É difícil não reconhecer a força desse argumento. Alguns anos mais tarde, a burocracia tomou todo o poder, eliminando progressivamente os revolucionários de outubro de 1917 esperando para, ao longo dos anos 1930, exterminá-los sem piedade.
Outra forma de conceber o passado e o presente
Ao chamar atenção para esses textos, não queremos apenas tirar do esquecimento um capítulo desconhecido da obra de Rosa Luxemburgo. Parece-nos que os escritos contêm muito mais do que um vislumbre de história econômica. Eles sugerem outra forma de conceber o passado e o presente, a historicidade social, o progresso e a modernidade. Ao confrontar a civilização industrial capitalista com o passado comunitário da humanidade, Rosa Luxemburgo rompe com o evolucionismo linear, o “progressismo” positivista, o darwinismo social e todas as interpretações do marxismo que o reduzem a uma versão mais avançada da filosofia de Monsieur Homais.

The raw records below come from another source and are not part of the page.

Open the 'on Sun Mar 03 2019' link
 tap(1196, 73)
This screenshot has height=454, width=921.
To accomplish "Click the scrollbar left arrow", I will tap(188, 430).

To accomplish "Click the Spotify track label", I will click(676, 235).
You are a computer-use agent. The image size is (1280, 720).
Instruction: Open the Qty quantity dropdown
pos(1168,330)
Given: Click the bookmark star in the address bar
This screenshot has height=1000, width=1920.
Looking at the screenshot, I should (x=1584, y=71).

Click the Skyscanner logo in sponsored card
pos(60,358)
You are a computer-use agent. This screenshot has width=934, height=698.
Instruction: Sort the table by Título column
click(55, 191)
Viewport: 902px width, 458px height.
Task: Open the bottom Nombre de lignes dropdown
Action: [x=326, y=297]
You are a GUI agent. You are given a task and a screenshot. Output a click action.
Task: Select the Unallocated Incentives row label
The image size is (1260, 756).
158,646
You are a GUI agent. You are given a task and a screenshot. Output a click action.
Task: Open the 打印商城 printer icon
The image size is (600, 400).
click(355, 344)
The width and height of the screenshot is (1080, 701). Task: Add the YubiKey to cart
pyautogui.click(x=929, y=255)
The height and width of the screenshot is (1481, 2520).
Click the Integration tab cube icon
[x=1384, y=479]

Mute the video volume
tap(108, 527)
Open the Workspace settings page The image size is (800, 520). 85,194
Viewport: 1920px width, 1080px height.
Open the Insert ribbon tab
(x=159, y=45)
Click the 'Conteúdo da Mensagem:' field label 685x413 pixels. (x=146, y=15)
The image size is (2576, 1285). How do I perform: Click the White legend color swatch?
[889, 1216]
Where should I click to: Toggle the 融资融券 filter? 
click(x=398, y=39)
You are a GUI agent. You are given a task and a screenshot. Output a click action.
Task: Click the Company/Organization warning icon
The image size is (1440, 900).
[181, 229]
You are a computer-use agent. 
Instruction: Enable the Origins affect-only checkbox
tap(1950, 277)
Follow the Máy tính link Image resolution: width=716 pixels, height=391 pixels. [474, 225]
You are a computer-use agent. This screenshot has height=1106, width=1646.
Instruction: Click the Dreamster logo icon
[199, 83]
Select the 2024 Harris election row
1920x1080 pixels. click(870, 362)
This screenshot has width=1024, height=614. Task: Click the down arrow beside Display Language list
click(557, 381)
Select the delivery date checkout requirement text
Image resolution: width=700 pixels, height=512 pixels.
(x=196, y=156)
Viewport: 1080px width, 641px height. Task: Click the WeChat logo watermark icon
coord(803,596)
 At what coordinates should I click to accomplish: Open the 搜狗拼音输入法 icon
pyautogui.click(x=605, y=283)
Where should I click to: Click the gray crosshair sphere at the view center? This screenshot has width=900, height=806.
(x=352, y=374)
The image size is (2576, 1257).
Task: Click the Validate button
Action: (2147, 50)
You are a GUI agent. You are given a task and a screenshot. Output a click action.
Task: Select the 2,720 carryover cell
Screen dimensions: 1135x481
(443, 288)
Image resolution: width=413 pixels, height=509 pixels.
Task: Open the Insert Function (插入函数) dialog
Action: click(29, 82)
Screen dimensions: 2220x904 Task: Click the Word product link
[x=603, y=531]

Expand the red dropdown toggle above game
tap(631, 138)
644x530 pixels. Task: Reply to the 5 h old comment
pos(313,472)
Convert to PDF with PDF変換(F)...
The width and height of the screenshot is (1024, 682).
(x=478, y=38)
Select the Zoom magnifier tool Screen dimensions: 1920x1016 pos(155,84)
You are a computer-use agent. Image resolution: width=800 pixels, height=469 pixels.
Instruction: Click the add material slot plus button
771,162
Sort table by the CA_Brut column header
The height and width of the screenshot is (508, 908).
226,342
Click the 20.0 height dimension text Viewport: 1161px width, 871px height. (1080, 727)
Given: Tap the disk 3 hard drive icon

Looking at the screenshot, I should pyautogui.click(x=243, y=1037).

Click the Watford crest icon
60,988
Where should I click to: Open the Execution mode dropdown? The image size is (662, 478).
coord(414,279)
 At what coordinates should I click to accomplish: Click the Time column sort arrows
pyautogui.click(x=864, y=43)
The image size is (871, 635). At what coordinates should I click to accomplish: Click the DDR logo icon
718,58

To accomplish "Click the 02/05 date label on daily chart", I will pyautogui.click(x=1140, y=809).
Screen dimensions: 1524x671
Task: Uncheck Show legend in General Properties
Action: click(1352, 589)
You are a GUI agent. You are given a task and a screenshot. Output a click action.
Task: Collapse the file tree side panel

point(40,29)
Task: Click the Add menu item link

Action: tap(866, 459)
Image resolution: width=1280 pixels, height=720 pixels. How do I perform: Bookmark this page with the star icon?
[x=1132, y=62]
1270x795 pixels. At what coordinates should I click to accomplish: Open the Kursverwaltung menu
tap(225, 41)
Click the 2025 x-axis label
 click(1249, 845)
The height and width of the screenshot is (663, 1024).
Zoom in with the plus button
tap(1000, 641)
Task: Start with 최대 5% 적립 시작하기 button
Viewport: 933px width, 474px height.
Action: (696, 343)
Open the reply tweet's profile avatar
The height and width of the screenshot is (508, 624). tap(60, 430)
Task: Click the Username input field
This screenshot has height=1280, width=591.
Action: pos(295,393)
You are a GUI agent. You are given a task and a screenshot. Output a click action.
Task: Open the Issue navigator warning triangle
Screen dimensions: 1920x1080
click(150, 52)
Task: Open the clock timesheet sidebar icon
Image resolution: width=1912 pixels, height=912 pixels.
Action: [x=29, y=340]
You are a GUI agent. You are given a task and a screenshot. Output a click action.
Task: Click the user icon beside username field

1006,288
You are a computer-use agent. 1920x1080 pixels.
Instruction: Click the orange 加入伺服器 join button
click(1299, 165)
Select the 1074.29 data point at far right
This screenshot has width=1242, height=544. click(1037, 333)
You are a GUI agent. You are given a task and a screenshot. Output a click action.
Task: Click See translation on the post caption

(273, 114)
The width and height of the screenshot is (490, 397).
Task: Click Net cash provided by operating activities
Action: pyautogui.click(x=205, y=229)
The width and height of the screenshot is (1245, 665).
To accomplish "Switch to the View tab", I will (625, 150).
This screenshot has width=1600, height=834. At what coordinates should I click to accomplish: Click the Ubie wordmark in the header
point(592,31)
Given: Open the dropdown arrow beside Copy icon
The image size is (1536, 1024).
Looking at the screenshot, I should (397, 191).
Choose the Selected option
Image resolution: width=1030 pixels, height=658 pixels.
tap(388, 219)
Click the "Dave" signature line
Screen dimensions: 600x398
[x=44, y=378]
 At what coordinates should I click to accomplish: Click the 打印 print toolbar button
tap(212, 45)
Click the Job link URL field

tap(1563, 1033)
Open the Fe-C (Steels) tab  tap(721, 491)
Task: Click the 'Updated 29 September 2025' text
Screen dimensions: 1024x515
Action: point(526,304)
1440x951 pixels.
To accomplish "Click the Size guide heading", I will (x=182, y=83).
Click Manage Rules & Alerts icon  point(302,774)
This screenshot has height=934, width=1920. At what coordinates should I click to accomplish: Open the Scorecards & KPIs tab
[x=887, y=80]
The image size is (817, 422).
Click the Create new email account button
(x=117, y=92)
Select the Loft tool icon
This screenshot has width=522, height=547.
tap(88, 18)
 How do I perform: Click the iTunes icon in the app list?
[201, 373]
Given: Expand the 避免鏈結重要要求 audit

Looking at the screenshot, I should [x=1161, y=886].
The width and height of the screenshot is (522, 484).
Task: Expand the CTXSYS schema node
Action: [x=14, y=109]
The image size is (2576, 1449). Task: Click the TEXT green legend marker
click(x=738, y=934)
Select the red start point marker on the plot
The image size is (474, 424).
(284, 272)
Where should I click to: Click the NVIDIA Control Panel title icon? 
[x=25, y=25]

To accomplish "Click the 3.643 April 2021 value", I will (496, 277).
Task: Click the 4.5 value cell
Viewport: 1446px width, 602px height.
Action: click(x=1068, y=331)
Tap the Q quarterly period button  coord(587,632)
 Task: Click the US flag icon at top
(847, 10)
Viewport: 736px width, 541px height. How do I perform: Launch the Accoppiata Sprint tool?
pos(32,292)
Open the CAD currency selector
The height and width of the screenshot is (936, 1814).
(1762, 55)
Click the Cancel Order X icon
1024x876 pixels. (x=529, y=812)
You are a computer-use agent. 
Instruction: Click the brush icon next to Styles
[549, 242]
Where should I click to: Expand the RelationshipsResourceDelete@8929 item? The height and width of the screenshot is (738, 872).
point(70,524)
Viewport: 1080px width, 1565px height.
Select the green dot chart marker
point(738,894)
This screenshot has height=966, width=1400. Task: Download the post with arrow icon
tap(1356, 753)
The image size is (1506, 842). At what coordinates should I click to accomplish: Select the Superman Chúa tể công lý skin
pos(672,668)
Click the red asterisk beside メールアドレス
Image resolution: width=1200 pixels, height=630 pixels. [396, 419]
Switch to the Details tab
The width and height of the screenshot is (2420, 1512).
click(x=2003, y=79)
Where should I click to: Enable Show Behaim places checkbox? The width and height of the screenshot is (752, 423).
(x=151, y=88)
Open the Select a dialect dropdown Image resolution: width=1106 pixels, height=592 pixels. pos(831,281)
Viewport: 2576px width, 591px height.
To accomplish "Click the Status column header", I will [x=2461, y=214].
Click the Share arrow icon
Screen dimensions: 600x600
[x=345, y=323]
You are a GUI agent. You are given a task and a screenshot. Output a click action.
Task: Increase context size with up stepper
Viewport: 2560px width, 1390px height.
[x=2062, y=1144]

A base desses textos é, em última análise, o próprio significado da concepção marxista de História.
Os escritos de Rosa Luxemburgo têm adquirido renovada importância, quando vemos, em diversas regiões do mundo e mais particularmente na América Latina México, Equador, Bolívia, Peru, entre outros a luta de comunidades camponesas e indígenas, as tradições pré-capitalistas ainda vivas, em defesa de suas florestas, de suas terras e rios, contra as multinacionais petrolíferas e mineradoras, o agronegócio capitalista e as políticas neoliberais dos governos, responsáveis por desastres sociais e ecológicos cada vez mais graves.